Football in Belgium
- Season: 1956–57

= 1956–57 in Belgian football =

The 1956–57 season was the 54th season of competitive football in Belgium. R Antwerp FC won their 4th Division I title. RSC Anderlechtois also entered the 1956–57 European Champion Clubs' Cup as Belgian title holder. The Belgium national football team started their 1958 FIFA World Cup qualification campaign, losing to France and winning against Iceland.

==Overview==
At the end of the season, K Beeringen FC and R Charleroi SC were relegated to Division II and were replaced in Division I by K Waterschei SV Thor and K Sint-Truidense VV from Division II.

The bottom 2 clubs in Division II (RC Tirlemont and RRC de Bruxelles) were relegated to Division III while both Division III winners (KFC Diest and KSC Eendracht Aalst) qualified for Division II.

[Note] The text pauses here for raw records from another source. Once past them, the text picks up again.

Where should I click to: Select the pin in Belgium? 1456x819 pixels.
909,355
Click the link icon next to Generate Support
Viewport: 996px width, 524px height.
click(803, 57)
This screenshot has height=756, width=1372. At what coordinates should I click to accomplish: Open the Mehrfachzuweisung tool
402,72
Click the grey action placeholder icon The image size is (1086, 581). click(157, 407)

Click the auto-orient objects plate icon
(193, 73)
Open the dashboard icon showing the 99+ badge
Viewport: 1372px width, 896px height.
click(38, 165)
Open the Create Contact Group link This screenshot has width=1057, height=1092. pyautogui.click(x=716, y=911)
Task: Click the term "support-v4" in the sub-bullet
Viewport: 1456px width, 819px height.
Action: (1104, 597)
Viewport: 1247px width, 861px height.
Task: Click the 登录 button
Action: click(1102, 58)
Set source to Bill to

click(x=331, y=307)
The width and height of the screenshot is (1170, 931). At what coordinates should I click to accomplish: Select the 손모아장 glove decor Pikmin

The bottom 2 clubs of each Division III league SRU Verviers, Mol Sport, FC Vigor Hamme and RUS Tournaisienne were relegated to the Promotion, to be replaced by Overpeltse VV, RCS Brainois, Aarschot Sport and RC Lokeren from Promotion.

==National team==
| Date | Venue | Opponents | Score* | Comp | Belgium scorers |
| October 14, 1956 | Bosuilstadion, Antwerp (H) | The Netherlands | 2-3 | F | Maurice Willems, Denis Houf |
| November 11, 1956 | Stade Olympique, Colombes (A) | France | 3-6 | WCQ | Denis Houf, Maurice Willems (2) |
| December 23, 1956 | Kölner Stadion, Köln (A) | Germany | 1-4 | F | Roland Moyson |
| March 31, 1957 | Heysel Stadium, Brussels (H) | Spain | 0-5 | F | |
| April 28, 1957 | Olympic Stadium, Amsterdam (A) | The Netherlands | 1-1 | F | Paul Vandenberg |
| May 26, 1957 | Heysel Stadium, Brussels (H) | Romania | 1-0 | F | Paul Vandenberg |
| June 5, 1957 | Heysel Stadium, Brussels (H) | Iceland | 8-3 | WCQ | Richard Orlans (2), André Piters, Paul Vandenberg, Victor Mees (2), Henri Coppens (2) |
- Belgium score given first

Key
- H = Home match
- A = Away match
- N = On neutral ground
- F = Friendly
- WCQ = World Cup qualification
- o.g. = own goal

==European competitions==
RSC Anderlecht lost in the first round of the 1956–57 European Champion Clubs' Cup to Manchester United of England (defeat 0-2 at home and defeat 10-0 away).

==Honours==
| Competition | Winner |
| Division I | R Antwerp FC |
| Division II | K Waterschei SV Thor |
| Division III | KFC Diest and KSC Eendracht Aalst |
| Promotion | Overpeltse VV, RCS Brainois, Aarschot Sport and RC Lokeren |

==Final league tables==

===Premier Division===

- 1956-57 Top scorer: Maurice Willems (ARA La Gantoise) with 35 goals.